Paule Vezelay
Exhibition
7th June 1995 - 1st September 1995
Gallery 4
Marjorie Watson-Williams (1892-1984) took the name Paule Vezelay in 1926, shortly after arriving in Paris. Although she chose the name because of her admiration for the church at Vezeley, the real reason for changing her name was the wish to integrate herself into the avant-garde of the contemporary Parisian Art World. For the next 13 years, until the Second World War, Vezelay did this very successfully.
Since the retrospective exhibition at the Tate Gallery in 1983, Paule Vezelay's remarkable career has been the subject of renewed attention; Germaine Greer has been among the many converts to her cause.
Vezelay is best known for her reliefs, but for an extraordinary year, between 1935 and 1936, she made a small series of striking white plaster sculptures. The reasons for this brief flowering are obscure, but among them must be the fact that around 1933 she met Arp and Sophie Taeuber, with whom she remained friends throughout their lives.
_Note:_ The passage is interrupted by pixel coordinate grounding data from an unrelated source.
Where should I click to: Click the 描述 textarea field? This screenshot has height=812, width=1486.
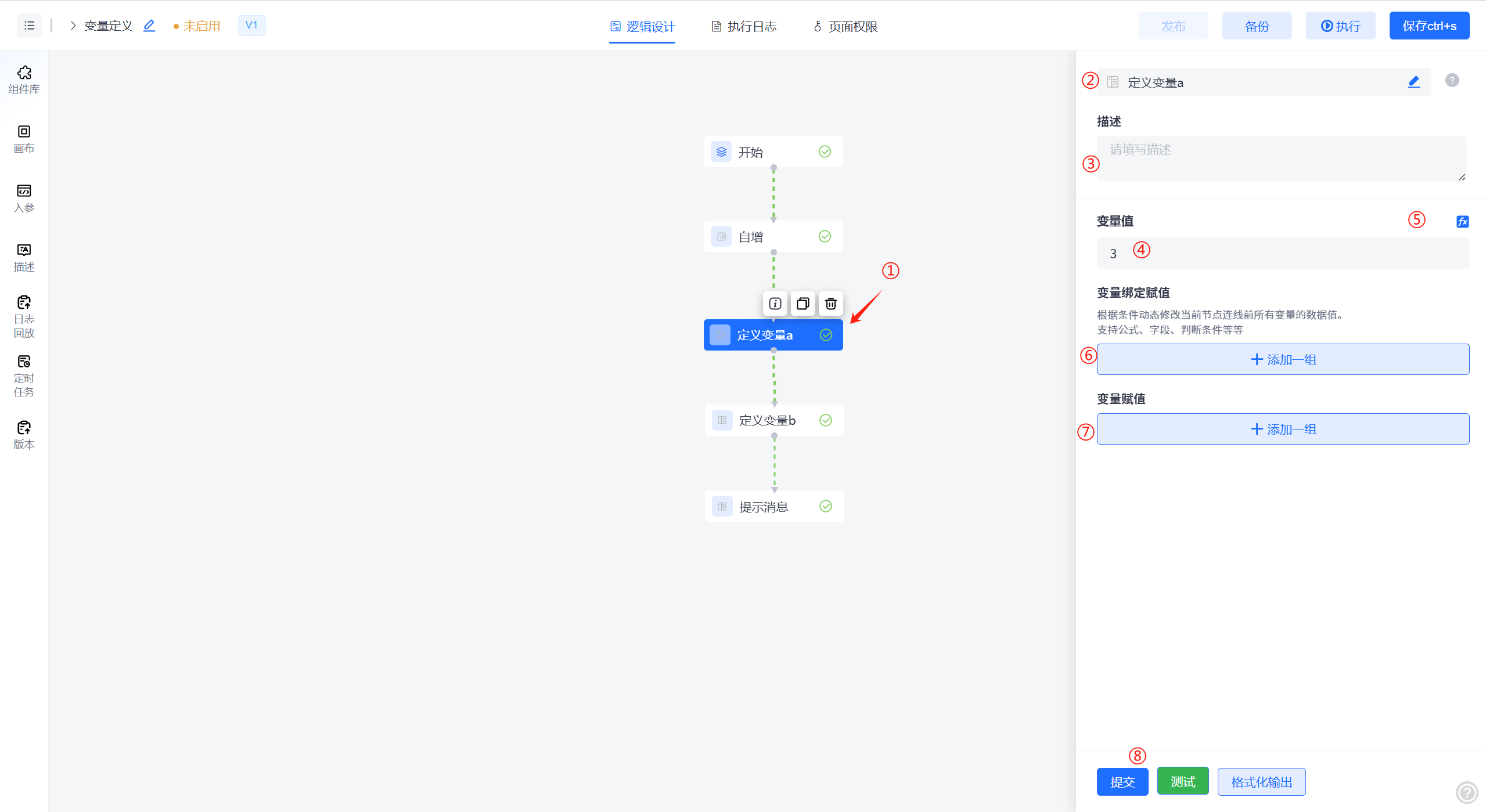click(x=1280, y=158)
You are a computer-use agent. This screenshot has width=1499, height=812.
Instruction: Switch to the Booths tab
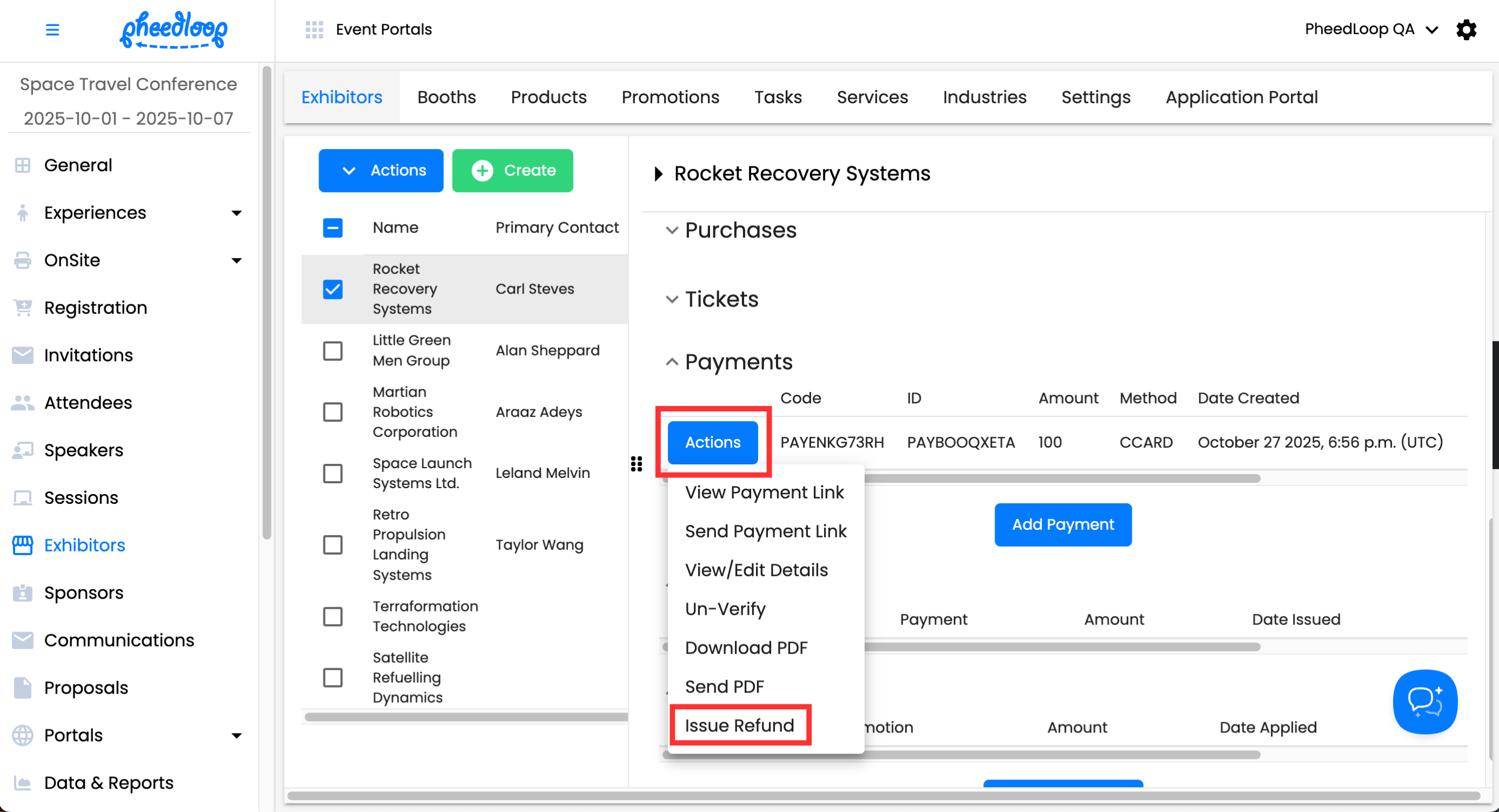tap(446, 97)
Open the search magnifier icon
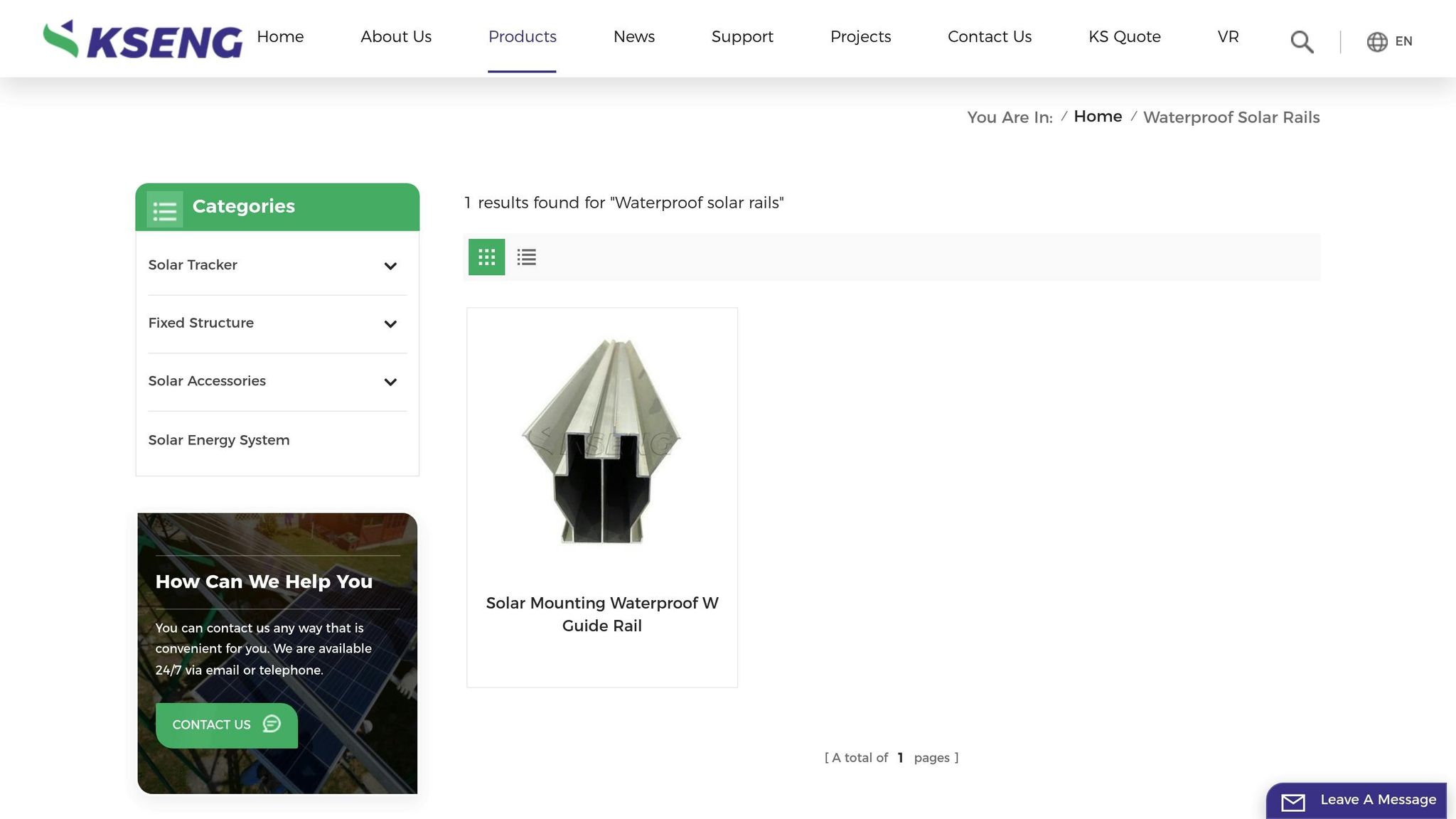This screenshot has height=819, width=1456. click(x=1301, y=42)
In 1994 the Centre for the Study of Sculpture acquired one of these sculptures, the 'Dish and Little Boat' which was first shown at the Lefevre Galleries in 1936. The occasion of the exhibition arp: reliefs in the Henry Moore Institute seemed an appropriate moment at which to focus on Vezeley's own work, and on the friendship she enjoyed with Arp. This display included all her sculptures, some drawings and painting from the 1930s, and personal tokens of their friendship: the poems, letters, private view cards, and photographs which they exchanged.